Muchos de los extremos que recogen esa forma de estar en el mundo, de esa vida íntima, pasiva, apasionada, los entrega la directora lituana Marija Kavtaradze en Slow, su nuevo trabajo coproducido por España que llegará a los cines el 5 de enero y que con toda probabilidad será una de las películas más necesarias que pasen por nuestras salas el próximo año. La directora recuerda que puede existir algo más estimulante que el amor o el sexo: la complicidad. Slow confirma que pocas cosas más sucias en este mundo que el amor propio. La cinta recoge la relación íntima entre Dovydas, un chico que trabaja como intérprete de personas sordomudas, y Elena, bailarina de danza contemporánea, ambos se conocen tras una clase de baile que ella imparte y crean un universo que parece inexplorado cuando están juntos, cuando se entregan; el espectador es testigo de esa intimidad tan frágil, tan vulnerable y completa, tan labrada en las sombras de la condición humana. Slow es una película que gira en torno a la asexualidad. También en torno a la eternidad, que aquí rompe las formas del tiempo, y que parece la verdadera misión, lo eterno, lo divino sin pirotecnia. Ellos, sujetos pasivos, nos convierten a nosotros en sujetos sensibles y nos convocan a esa transcendencia inalcanzable que se da cuando los dos se atienden.
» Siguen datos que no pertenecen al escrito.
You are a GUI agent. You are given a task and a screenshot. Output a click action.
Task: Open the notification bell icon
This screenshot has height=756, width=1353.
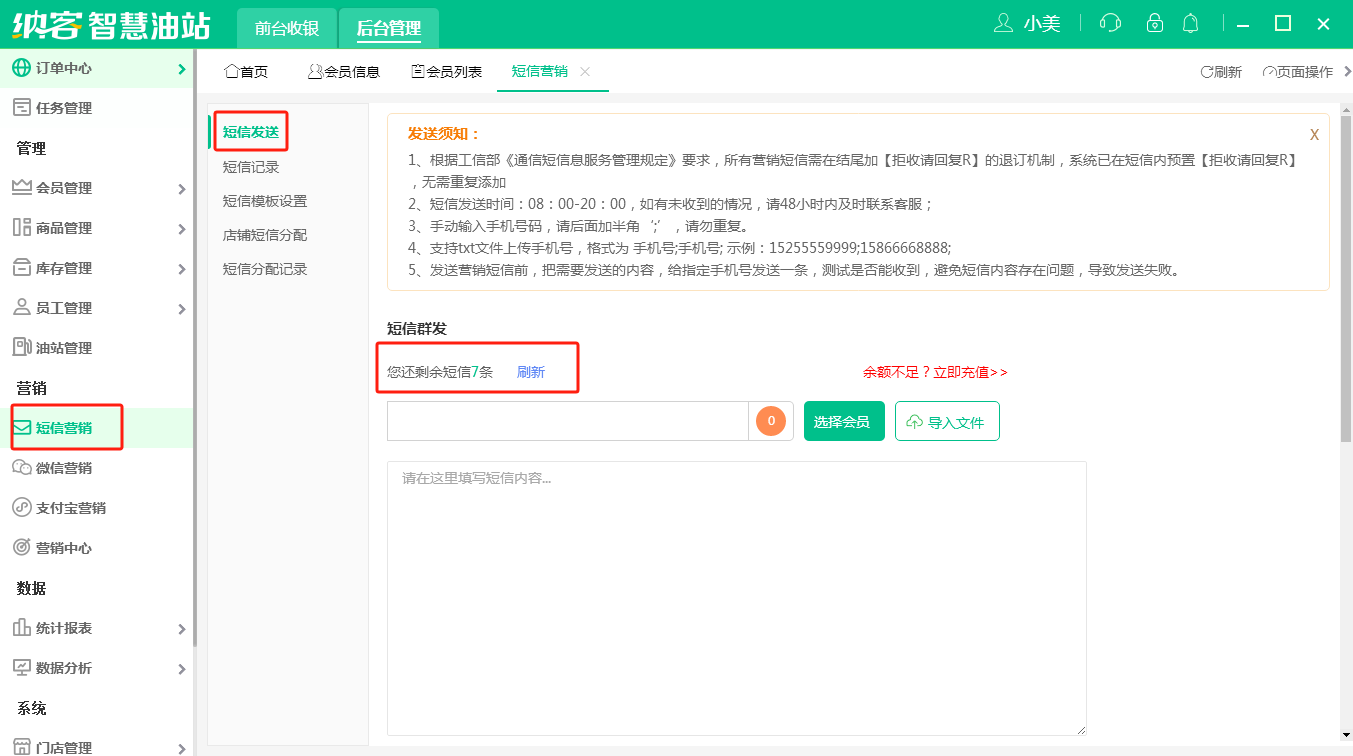[x=1190, y=23]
Pero insistamos en la etiqueta de película asexual. Porque algunas etiquetas nos posicionan en el mundo, nos comprometen con la verdad. Por fin esta identidad tiene un referente en la ficción que no caiga en el almíbar de la idealización. Por fin esta identidad —incomprendida, desconocida o ridiculizada por casi todas las identidades— cuenta con una narrativa cruda y certera como la que aquí se cuenta. Ir al cine a ver Slow podría considerarse como otro acto pasivo, ejercicio de resistencia contra la finitud. En un momento de la película, tras masturbarse en la ducha, Dovydas le dice a Elena: “No necesito centrar mi sexualidad en alguien”. La vida hecha de voluntades: no indiferencia.